José Marengo, climatologista membro do Cemaden, aponta que se a temperatura global subir 2°C já em 2050, as secas prolongadas e as chuvas intensas podem virar rotina. "O Semiárido do Nordeste é muito vulnerável. Em termos de situações extremas e até de secas, estados do Sul e do Sudeste do Brasil são mais ainda". Na avaliação do profissional, com o Nordeste mais quente, impactos serão mais visíveis com enxurradas, deslizamentos de terra, inundações, destruição de biomas, além do agravamento da seca. 

"As regiões mais vulneráveis à seca estão ao Sul do Ceará. As regiões do Norte também poderiam ser atingidas, mas por intempéries diferentes como ressacas e tempestades. Os extremos estão mudando não só no Brasil como em todo o mundo. A seca atual é mais efeito do Oceano Atlântico Tropical Norte. Em 2015, tivemos um El Niño que agravou a situação, mas logo acabou e a seca continuou", aponta Marengo. Para o especialista, é preciso observar os sinais de monitores como o da seca. "Os índices de 2012 já mostram situações que não esperaríamos nessa década. Para 2018, ainda é muito cedo para falar de clima. Em dezembro faremos essas previsões".

Monitoramento 
A Fundação Cearense de Meteorologia e Recursos Hídricos (Funceme) ainda não faz um acompanhamento especifico para o aumento ou redução da temperatura do Estado. "Recebemos estudos de diversas instituições internacionais sobre temperatura. Os especialistas internacionais afirmam que o Oceano Atlântico absorve o calor atmosférico resultante do aquecimento global e tem uma tendência de se mostrar mais aquecido. Uma previsão de clima no momento não é segura. O Oceano está neutro. O Atlântico até o início da quadra chuvosa é variado, diz o meteorologista Raul Fritz. 

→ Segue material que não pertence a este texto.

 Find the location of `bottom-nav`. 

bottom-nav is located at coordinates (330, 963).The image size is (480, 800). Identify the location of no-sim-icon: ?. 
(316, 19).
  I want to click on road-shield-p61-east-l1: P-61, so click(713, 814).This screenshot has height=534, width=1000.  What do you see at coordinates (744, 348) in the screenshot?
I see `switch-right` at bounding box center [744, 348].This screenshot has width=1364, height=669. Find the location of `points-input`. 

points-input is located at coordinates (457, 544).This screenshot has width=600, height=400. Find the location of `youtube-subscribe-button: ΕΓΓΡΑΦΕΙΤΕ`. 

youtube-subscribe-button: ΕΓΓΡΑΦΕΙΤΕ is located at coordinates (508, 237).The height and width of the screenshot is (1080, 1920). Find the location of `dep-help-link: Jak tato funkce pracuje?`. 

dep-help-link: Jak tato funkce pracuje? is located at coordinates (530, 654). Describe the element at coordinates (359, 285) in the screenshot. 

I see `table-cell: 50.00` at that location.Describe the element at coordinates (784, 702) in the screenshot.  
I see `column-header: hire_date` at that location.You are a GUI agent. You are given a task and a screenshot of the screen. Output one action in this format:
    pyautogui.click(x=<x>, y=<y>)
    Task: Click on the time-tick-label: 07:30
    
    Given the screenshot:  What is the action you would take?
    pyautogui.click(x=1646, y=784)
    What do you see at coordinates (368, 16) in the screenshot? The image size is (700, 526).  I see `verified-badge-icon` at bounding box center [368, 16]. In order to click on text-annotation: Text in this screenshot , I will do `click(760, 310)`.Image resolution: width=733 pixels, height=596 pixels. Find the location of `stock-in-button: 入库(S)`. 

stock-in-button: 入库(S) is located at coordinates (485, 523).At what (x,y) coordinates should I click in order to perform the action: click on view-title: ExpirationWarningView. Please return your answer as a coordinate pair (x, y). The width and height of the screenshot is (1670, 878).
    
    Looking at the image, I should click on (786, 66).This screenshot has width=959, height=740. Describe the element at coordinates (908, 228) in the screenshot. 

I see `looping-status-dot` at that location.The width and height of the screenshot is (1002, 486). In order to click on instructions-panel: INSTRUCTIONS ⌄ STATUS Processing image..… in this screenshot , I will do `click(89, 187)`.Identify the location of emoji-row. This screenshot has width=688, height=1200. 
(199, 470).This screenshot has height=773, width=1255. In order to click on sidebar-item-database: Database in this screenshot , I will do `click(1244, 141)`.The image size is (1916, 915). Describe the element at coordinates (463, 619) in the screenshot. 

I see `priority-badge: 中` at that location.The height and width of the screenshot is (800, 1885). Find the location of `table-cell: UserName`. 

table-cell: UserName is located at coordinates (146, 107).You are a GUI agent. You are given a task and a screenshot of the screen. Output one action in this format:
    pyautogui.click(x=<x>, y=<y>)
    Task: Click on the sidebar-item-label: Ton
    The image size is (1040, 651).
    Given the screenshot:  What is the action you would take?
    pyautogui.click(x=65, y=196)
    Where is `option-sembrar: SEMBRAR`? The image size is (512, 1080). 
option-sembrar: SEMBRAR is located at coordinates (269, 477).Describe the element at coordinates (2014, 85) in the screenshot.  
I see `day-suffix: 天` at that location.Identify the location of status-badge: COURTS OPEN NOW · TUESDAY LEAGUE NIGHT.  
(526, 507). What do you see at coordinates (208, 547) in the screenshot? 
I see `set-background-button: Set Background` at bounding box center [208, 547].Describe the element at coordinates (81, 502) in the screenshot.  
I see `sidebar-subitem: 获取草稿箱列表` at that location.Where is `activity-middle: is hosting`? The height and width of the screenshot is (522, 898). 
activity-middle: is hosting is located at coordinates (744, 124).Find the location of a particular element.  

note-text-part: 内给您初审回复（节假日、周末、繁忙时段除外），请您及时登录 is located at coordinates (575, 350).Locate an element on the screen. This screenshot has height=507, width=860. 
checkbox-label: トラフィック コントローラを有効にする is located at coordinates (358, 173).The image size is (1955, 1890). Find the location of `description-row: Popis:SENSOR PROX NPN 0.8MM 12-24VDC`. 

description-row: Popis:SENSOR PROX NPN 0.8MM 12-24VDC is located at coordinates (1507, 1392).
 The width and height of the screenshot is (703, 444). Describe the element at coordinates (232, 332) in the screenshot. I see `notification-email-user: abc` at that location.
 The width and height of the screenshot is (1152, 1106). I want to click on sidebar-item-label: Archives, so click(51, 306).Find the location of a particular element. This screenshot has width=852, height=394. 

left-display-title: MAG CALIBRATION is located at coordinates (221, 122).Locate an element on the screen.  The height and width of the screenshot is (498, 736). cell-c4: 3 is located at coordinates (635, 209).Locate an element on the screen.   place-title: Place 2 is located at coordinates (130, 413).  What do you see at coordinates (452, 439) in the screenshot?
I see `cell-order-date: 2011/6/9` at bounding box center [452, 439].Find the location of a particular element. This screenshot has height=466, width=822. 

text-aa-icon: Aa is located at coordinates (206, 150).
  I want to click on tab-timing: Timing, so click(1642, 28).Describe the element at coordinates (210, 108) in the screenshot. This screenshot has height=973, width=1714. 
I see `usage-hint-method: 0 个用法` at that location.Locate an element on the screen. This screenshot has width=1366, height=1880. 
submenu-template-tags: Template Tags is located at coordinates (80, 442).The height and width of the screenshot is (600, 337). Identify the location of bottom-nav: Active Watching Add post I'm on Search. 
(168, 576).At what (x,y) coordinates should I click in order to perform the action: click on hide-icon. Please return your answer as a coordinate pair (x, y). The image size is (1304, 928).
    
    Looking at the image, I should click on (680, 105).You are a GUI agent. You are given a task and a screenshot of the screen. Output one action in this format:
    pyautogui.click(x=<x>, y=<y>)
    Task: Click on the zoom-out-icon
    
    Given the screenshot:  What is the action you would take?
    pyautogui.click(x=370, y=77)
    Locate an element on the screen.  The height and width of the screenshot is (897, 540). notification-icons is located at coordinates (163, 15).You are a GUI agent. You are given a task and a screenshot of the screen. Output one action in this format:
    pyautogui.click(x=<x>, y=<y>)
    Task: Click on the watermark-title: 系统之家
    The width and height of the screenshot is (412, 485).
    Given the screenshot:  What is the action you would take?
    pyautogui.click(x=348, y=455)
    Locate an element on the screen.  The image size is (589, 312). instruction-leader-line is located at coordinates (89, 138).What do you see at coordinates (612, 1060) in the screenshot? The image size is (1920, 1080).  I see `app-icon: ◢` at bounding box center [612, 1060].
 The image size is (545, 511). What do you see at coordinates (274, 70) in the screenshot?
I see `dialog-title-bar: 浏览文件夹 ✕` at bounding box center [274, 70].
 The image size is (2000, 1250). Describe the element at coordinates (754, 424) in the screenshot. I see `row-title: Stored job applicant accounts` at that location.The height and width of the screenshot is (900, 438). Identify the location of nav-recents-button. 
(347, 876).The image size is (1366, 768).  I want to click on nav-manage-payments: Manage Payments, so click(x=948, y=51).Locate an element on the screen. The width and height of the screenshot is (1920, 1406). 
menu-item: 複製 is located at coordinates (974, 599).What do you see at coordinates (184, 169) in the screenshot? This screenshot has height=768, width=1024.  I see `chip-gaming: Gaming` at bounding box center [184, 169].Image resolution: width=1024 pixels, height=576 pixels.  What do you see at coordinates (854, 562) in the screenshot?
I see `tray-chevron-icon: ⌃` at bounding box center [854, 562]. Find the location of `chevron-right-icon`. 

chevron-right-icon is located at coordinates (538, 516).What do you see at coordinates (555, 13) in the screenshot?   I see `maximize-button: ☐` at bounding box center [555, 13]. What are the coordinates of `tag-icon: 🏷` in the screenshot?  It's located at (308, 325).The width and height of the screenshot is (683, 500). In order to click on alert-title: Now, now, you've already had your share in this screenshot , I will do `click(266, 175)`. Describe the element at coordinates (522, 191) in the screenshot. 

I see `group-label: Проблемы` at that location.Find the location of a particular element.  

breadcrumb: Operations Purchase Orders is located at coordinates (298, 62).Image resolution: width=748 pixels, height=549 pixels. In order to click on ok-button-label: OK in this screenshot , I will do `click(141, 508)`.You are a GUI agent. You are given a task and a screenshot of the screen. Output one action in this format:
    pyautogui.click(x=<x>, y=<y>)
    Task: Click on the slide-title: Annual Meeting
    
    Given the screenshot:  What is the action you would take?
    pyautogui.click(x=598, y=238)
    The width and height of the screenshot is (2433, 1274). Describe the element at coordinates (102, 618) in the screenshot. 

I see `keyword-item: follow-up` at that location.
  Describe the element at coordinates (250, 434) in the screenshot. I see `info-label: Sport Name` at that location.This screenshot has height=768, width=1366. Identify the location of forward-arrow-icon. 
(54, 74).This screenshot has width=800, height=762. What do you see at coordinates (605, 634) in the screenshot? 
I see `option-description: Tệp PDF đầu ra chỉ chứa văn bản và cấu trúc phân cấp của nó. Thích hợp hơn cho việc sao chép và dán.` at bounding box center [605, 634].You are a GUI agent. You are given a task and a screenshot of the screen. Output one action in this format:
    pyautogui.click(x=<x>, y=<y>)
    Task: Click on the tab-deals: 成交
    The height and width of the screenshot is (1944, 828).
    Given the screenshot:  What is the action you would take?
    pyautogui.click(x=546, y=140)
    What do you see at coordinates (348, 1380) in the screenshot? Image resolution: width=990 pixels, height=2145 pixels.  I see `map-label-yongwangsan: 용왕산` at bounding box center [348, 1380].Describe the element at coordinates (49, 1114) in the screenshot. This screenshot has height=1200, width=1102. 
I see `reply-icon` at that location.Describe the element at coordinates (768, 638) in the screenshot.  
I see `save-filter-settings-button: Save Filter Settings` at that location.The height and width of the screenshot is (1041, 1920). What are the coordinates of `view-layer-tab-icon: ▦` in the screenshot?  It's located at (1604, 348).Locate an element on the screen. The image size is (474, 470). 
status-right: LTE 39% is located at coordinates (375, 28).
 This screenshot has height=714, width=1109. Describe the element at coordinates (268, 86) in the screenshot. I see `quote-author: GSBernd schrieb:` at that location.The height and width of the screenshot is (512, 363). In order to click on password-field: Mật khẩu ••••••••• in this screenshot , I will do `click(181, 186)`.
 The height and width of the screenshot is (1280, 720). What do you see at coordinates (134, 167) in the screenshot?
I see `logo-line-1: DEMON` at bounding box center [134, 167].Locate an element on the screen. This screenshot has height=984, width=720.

Para o mês de dezembro, o meteorologista informa que o sol está mais voltado sobre o Hemisfério Sul. "Teoricamente, esse calor aqueceria o Oceano Tropical Sul. Só que a forma que as águas reagem não são simples. Ele demora a reagir a esse aquecimento. Correntes e turbulências podem demorar esse processo. Isso poderia facilitar a atuação da Zona de Convergência Intertropical (ZCIT), trazendo mais chuvas. Uma tendência geral, mas que nem sempre ocorre de forma ideal. Perto do outono do ano que vem temos essa confirmação", diz Fritz. 

Ações 
Durante a comemoração de 20 anos do Projeto Pirata, na manhã dessa sexta-feira (10), no Porto do Mucuripe, foi assinado um convênio de cooperação entre a Secretaria do Desenvolvimento Agrário e a Funceme para, através do Projeto São José III, serem adquiridos 54 sensores eletrônicos para boias Atlas, que ajudarão no monitoramento do Oceano Atlântico. O contrato com a empresa Sea Bird Eletronics Inc para aquisição dos sistemas totaliza US$ 349,191,00 (R$ 1.330.417,71), que serão financiados pelo Banco Mundial através do Projeto, beneficiando todo o Estado do Ceará.